Ia menambahkan, sebagian besar eks karyawan masih menunggu perkembangan. Ada yang bahkan diminta menandatangani surat pernyataan jika tidak bersedia mengembalikan.
“Apalagi ada yang didatangi ke rumah dan diminta membuat surat pernyataan jika tidak bersedia mengembalikan,” tuturnya.
Lebih lanjut, ia menilai tanggung jawab seharusnya berada di jajaran direksi apabila proses pembagian jaspro sudah dilakukan sesuai prosedur.
“Kecuali prosesnya salah, karyawan mengembalikan tidak apa-apa,” ucap pria yang pernah 35 tahun bekerja di PDAM.
Ia juga menjelaskan, berdasarkan pengalamannya, pembagian jaspro melalui tahapan audit akuntan publik, rapat direksi bersama dewan pengawas, hingga persetujuan kuasa pemilik modal, yakni Wali Kota Madiun.
“Pada intinya, telusuri dulu apakah proses pembagian jaspro waktu itu sudah sesuai prosedur atau tidak,” katanya.
Ia berharap pihak PDAM membuka transparansi soal nominal yang harus dikembalikan.

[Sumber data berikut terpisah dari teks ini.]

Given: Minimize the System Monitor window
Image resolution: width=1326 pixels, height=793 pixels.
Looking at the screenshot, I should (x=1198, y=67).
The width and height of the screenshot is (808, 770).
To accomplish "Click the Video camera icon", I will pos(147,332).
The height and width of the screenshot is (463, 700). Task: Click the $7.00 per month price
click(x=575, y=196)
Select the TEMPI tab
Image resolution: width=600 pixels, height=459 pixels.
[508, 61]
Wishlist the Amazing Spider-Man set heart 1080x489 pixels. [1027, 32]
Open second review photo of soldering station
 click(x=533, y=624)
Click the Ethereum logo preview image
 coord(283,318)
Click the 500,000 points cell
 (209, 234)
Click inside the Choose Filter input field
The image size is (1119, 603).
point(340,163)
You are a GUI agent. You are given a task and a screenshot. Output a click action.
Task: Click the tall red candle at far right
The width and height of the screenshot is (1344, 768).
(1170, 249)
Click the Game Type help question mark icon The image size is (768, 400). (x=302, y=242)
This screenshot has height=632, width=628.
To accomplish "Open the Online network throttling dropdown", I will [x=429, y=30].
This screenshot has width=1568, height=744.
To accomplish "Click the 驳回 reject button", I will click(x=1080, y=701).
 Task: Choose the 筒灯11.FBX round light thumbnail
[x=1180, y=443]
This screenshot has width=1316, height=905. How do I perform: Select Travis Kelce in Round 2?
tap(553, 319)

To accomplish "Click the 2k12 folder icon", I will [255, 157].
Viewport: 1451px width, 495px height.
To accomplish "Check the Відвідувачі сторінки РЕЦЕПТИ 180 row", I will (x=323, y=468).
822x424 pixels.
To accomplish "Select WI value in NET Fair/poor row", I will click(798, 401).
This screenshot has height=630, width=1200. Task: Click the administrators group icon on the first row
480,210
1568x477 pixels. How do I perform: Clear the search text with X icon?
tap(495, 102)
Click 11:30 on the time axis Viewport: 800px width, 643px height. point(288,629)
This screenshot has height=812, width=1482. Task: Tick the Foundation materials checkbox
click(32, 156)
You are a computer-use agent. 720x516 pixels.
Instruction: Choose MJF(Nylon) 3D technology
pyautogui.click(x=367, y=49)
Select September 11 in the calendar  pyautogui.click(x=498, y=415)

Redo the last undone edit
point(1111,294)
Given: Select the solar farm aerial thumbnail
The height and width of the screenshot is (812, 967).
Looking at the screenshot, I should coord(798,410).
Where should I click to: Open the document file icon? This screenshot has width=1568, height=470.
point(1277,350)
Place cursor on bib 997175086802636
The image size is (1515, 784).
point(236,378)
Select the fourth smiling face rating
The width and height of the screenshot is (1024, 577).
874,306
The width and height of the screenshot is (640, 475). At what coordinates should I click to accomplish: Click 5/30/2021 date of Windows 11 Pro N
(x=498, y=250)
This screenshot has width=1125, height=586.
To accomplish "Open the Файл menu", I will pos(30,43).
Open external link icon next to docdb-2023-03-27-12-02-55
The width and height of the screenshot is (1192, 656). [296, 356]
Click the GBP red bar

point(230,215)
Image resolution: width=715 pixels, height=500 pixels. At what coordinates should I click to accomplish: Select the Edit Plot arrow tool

“Nominal seharusnya didasarkan pada daftar penerimaan jaspro yang ditandatangani saat penerimaan. Dokumen itu ada di bagian keuangan PDAM Kota Madiun. Apakah yang harus dikembalikan sesuai dengan penerimaan, ya ditunjukkan daftarnya waktu menerima dulu,” bebernya.
Sementara itu, saat dikonfirmasi melalui WhatsApp, Direktur Utama PDAM Kota Madiun hanya memberikan jawaban singkat.“Mohon maaf. Sementara no comment,” tulisnya.